- [TEXT SECTION]
>>>

Except DNI is permitted to issue a certification saying that there are operational reasons why he can’t provide that last bit — how many are in the US. Thus, 4 years after refusing to tell John Bates how many Americans’ communications NSA was sucking up in upstream collection, Clapper is now getting the right to continue to refuse to provide that ratified by Congress. And remember — Bates also said that if the government didn’t know it was collecting that content domestically, then it wasn’t really in violation of 50 USC 1809(a). So by ensuring that it doesn’t have to count this, Clapper is ensuring that he can continue to conduct illegal domestic surveillance.

Don’t worry though. The bill includes language that says, even though this provision permits the government to continue conducting illegal domestic collection, “Nothing in this section affects the lawfulness or unlawfulness of any government surveillance activities described herein. ”

Back Door Searches

(iv) the number of search terms that included information concerning a United States person that were used to query any database of the contents of electronic communications or wire communications obtained through the use of an order issued pursuant to section 702; and

(v) the number of search queries initiated by an officer, employee, or agent of the United States whose search terms included information concerning a United States person in any database of noncontents information relating to electronic communications or wire communications that were obtained through the use of an order issued pursuant to section 702;

This language counts back door searches.

But later in the bill, the FBI — which we know does the bulk of these back door searches — is exempted from all of this reporting. As I noted in this post, effectively the Senate is saying it’s no big deal of FBI doesn’t track how many warrantless searches of US person content it does, even of people against whom the FBI has no evidence of wrongdoing.

<<<

- [DATA SHOWN]
>>>

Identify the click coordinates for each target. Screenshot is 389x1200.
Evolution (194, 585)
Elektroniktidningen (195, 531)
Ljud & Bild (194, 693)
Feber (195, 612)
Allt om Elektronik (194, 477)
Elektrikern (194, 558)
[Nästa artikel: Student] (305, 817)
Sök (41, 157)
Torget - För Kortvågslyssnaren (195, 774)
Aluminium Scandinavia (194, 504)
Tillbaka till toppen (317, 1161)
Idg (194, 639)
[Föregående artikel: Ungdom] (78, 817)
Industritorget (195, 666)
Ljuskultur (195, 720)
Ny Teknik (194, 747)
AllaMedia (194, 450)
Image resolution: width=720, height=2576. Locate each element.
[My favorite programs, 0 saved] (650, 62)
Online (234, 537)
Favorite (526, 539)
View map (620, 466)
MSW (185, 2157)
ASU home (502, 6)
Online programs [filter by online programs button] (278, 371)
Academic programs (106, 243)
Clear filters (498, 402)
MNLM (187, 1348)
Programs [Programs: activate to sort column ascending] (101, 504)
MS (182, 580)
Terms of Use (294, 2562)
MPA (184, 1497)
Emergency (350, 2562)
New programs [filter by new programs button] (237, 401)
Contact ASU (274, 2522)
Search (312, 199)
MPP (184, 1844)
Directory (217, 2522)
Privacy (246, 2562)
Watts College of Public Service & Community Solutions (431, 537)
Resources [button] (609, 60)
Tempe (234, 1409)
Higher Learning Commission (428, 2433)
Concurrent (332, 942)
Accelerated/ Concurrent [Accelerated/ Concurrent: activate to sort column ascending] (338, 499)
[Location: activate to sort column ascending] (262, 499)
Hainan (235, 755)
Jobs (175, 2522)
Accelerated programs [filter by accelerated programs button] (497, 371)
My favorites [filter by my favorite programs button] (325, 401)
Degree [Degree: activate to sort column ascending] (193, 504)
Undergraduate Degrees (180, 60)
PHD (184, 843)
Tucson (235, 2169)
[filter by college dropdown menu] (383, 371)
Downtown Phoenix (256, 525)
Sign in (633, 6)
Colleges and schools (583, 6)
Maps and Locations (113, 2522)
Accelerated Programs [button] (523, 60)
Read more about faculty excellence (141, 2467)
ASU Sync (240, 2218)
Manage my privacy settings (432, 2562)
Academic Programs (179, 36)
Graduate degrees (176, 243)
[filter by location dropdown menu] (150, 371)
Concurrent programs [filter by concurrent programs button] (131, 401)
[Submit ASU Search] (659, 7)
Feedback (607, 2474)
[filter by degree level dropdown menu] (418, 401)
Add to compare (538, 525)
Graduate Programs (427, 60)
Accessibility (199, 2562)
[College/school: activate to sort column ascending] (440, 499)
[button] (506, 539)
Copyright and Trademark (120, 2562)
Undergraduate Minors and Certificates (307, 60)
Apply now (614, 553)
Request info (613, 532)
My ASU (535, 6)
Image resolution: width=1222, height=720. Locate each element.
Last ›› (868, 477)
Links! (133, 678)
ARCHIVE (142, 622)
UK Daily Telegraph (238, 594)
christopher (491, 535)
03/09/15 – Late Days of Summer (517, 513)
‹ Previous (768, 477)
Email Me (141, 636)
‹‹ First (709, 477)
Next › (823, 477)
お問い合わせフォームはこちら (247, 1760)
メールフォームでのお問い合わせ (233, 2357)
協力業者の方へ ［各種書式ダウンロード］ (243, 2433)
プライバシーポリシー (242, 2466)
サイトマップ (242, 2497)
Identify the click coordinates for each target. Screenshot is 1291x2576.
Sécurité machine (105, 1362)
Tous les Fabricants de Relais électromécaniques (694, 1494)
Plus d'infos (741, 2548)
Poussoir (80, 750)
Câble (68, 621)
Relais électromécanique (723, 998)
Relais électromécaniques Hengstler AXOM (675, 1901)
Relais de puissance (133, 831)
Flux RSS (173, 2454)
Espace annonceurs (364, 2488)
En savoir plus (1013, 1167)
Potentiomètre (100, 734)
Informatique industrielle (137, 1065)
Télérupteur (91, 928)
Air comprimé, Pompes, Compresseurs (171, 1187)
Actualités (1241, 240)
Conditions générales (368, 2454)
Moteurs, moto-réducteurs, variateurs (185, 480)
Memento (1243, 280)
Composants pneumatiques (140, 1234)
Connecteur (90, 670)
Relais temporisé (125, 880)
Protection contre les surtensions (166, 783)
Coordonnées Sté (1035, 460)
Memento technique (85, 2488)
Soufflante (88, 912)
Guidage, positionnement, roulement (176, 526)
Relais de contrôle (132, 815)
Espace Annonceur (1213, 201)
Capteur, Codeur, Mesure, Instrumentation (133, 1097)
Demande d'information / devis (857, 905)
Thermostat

<<<

- [ACTIONS TO TAKE]
(1) List every agency or legislative body that the surveillance commentary names by name or acronym.
(2) Write a continuation of the surveillance commentary that picks up after its final sentence.
The records have no connection to the surveillance commentary.

- [RESPONSES TO THE EXERCISE]
(1) NSA, Congress, FBI, Senate

(2)
In addition, note that odd limit to (v). DNI only has to report metadata searches “initiated by an officer, employee, or agent” of the United States. That would seem to exempt any back door metadata searches by foreign governments (it might also exempt contractors, but they should be included as “agents” of the US). Which, given that CIA doesn’t currently count its metadata searches, and given that CIA conducts a bunch of metadata searches on behalf of other entities, leads me to suspect that CIA may be doing metadata searches “initiated” by foreign governments. But that’s a guess. One way or another, though, this clause was written to not count some of these metadata searches. [Update: On reflection, that language may be designed to avoid counting automated processes as searches -- if they're initiated by a robot rather than an employee they're not counted!]

Pen Register Orders

C) the total number of orders issued pursuant to title IV and a good faith estimate of—

(i) the number of targets of such orders;

(ii) the number of individuals whose communications were collected pursuant to such orders; and

(iii) the number of individuals whose communications were collected pursuant to such orders who are reasonably believed to have been located in the United States at the time of collection;

This language counts how many Pen Register orders the government obtains, how many individuals get sucked up, and how many are in the US, both of which are additions on what ODNI reported this year.

Screen Shot 2014-09-10 at 10.50.08 AM

But that last bit — counting people in the US — is again a permissible exemption under the bill. Which is, as you’ll recall, the other way NSA has been known to engage in illegal domestic content collection. The only known bulk pen register is currently run by FBI, but in any case, the exemption has the same effect, of permitting the government from ever having to admit that it is breaking the law.

Traditional Section 215 Collection

(D) the total number of orders issued pursuant to applications made under section 501(b)(2)(B) and a good faith estimate of—

(i) the number of targets of such orders;

(ii) the number of individuals whose communications were collected pursuant to such orders; and

(iii) the number of individuals whose communications were collected pursuant to such orders who are reasonably believed to have been located in the United States at the time of collection;

This requires DNI to report on traditional Section 215 orders, but the entire requirement is a joke on two counts.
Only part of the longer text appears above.